WHAT TO PRODUCE
Give as output the line that contains "Task: Select the bullet", followed by every remaining line of the entries, unchanged and with nothing added.

ENTRIES SUPPLIED
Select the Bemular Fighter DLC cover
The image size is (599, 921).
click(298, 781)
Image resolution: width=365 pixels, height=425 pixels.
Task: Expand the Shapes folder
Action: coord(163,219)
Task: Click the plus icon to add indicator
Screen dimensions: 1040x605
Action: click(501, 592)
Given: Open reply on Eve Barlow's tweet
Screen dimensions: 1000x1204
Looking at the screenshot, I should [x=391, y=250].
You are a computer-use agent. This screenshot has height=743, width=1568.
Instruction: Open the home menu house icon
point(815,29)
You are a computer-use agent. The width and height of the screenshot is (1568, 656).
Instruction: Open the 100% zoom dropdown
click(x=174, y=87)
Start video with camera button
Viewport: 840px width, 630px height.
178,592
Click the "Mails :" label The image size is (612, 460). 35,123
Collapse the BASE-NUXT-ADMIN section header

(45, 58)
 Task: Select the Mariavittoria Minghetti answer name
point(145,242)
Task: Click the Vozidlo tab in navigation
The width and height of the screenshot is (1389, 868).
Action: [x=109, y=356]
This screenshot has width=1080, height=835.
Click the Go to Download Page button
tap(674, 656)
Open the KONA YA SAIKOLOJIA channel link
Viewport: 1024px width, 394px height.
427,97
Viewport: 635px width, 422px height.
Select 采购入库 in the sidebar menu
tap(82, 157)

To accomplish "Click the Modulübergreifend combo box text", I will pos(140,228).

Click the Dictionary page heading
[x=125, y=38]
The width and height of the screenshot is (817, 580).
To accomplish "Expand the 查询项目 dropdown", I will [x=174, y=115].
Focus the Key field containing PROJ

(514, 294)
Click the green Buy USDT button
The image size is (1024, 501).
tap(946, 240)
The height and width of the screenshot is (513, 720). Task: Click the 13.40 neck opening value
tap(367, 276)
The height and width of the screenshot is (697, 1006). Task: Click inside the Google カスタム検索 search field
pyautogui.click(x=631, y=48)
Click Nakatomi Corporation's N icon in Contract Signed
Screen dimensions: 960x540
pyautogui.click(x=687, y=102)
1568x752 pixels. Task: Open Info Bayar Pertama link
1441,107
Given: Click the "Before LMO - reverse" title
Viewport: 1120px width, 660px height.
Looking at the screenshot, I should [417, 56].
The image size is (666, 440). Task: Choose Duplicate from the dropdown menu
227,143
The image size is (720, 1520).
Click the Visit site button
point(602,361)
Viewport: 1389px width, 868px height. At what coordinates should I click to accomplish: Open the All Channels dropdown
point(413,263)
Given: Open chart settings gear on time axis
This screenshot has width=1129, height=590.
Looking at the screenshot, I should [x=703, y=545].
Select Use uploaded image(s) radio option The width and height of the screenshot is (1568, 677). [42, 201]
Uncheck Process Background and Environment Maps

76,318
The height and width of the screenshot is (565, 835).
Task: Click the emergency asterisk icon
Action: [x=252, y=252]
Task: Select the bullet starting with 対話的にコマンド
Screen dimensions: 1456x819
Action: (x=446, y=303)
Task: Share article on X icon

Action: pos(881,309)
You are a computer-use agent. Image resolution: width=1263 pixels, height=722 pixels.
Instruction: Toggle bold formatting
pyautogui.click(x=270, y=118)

RESPONSE BOX
Task: Select the bullet starting with 対話的にコマンド
Screen dimensions: 1456x819
Action: (x=446, y=303)
Task: Share article on X icon

Action: pos(881,309)
You are a computer-use agent. Image resolution: width=1263 pixels, height=722 pixels.
Instruction: Toggle bold formatting
pyautogui.click(x=270, y=118)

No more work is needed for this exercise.